We haven't been given a choice it just IS and we are stuck with it...I try every day not to get stuck in the why's and all...it was just WRONG. It should have never happened but it did...Chris and all the other angels we are connected by had no choice either and that will always be.
But we have a choice now you know...it's not easy but we do...we choose how we go on with this pain in our hearts. Slowly and with Care...be kind to yourself.
Sorry I rattle, the ladies here know that but it's ok here.
Just know love is here and we know what you are going through.
I practice Mindfulness and they say when things get really bad,to remember others feel this too. We all suffer...and don't we moms know that too well.
Sending loving thoughts
I'm with Shirley: if my daughter's killer's case was still open after four years, I'd be a crazy woman... more so than I am NOW.
It's been only 10 months since my 22-y/o daughter Rachel was killed.
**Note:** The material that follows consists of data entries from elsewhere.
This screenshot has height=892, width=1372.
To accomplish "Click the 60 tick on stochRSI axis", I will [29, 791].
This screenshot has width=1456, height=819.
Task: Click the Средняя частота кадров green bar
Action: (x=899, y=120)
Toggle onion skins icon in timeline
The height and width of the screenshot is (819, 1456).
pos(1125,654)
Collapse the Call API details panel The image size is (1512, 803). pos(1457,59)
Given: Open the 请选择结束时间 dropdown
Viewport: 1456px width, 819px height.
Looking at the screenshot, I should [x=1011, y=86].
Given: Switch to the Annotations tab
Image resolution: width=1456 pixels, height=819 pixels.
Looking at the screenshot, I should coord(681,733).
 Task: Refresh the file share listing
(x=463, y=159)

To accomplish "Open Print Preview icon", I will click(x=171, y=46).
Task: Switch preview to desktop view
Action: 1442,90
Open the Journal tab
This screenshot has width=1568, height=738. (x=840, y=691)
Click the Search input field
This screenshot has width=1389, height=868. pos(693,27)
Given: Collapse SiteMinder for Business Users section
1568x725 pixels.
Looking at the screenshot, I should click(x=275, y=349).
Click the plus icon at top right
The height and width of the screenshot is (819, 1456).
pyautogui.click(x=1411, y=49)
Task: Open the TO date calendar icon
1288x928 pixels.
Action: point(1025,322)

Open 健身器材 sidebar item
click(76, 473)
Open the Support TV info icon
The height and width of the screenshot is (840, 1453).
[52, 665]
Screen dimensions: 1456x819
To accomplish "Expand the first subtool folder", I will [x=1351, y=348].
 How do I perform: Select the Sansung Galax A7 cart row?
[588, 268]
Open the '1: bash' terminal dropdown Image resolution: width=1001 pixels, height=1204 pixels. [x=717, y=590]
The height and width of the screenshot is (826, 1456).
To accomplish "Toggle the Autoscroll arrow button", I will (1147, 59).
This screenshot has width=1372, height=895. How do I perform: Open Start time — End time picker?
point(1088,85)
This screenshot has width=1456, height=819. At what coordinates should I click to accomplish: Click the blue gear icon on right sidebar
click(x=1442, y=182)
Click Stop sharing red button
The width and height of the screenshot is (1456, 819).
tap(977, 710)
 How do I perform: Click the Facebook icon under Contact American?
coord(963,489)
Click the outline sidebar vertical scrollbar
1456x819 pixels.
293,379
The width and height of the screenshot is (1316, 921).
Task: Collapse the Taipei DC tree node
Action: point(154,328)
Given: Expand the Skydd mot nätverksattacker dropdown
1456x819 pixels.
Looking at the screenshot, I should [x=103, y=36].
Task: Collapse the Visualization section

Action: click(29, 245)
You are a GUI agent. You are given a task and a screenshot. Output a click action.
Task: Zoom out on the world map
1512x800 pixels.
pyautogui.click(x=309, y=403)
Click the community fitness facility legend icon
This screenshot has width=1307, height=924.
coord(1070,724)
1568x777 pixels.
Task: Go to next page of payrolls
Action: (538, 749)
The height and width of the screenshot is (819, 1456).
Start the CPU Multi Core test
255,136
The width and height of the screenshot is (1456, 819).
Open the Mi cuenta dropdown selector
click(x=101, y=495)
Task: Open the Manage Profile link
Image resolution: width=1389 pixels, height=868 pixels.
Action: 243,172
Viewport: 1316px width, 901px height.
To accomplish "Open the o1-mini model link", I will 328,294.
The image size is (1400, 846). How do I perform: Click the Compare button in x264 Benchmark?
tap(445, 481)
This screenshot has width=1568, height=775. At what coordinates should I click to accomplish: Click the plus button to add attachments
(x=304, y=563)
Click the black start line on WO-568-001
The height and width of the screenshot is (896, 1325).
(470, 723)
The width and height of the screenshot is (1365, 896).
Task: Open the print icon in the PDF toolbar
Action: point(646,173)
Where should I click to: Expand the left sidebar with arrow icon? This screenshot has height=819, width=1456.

Two months later, my mother died, and only with the help of my ex-husband was I able to take care of her end-of-life requirements (and I was mad as heck at my mom, too, for dying and interrupting my screaming and crying and wanting my daughter back), still in some gray fog. I still can't believe I got through that.
Recently on Nov. 29, Rachel's fiancé Andy lost his battle with cancer, so I feel like my daughter's killer killed HIM, TOO. The killer got a 20-year/all-suspended sentence, but was caught one week after the sentencing hearing violating his probation, and on Dec. 21, he was finally transferred to prison. I'd had some weird idea that him going to prison would somehow give me my daughter back....
Anyway, all of that was just to assure you, Margo, that I totally understand the shower thing. In medieval times, people took baths only once a year, so I'm not gonna feel too guilty about sometimes going five or six days without a shower (days on which I have nowhere to be and can just hide in my bed).
I am sorry for the loss of your daughter as well as the loss of so many new moms I see on the Moms site. We too lost a daughter to murder...Lisa Christine Maas and time does not heal our broken hearts anymore than justice or what they call justice brings back our loved ones but it is the best we will ever get in this lifetime and more than some like yourself Margo or moms like Randi have gotten for her son Mark. Those are the things some of us have to be grateful for but we are also grateful to have each other to be able to share our stories and vent our rages to. How sad it is for any of us to be here but remember we always have each other and NO ONE WILL EVER UNDERSTAND like that of a another "MOMS". As far as keeping others from going on well screw them...its been 3.5 years and I'm just as bitter as ever towards those who CHOSE not to try and understand our pain and grief and this nightmare we now call our life!
Margo and Dana, I am so sorry to hear about the murder of your children. I am glad you found us but wish u didn't have to. My daughter Keara was murdered five years and almost 9 months ago. The pain is still so intense. I can also identify with the shower thing. I haven't had any work in awhile so all I do is lie around watching TV watching TV in my pajamas. We are all here for you and let's hope that somehow this New Year is better. Love yas, Darien
Darien, I'm so sorry about Keara and every child... pages and pages and pages of them here... whose mothers must somehow find a way to live in the aftermath of someone killing them. The pain is horrific, and I often wonder why God thought I would be one such person to bear it... as I, too, mostly sit in front of the TV in my pajamas, and find myself sobbing because the TV portrays an abundance of tragic deaths.... There's nowhere to hide; my head and heart are always with me, filled with my daughter.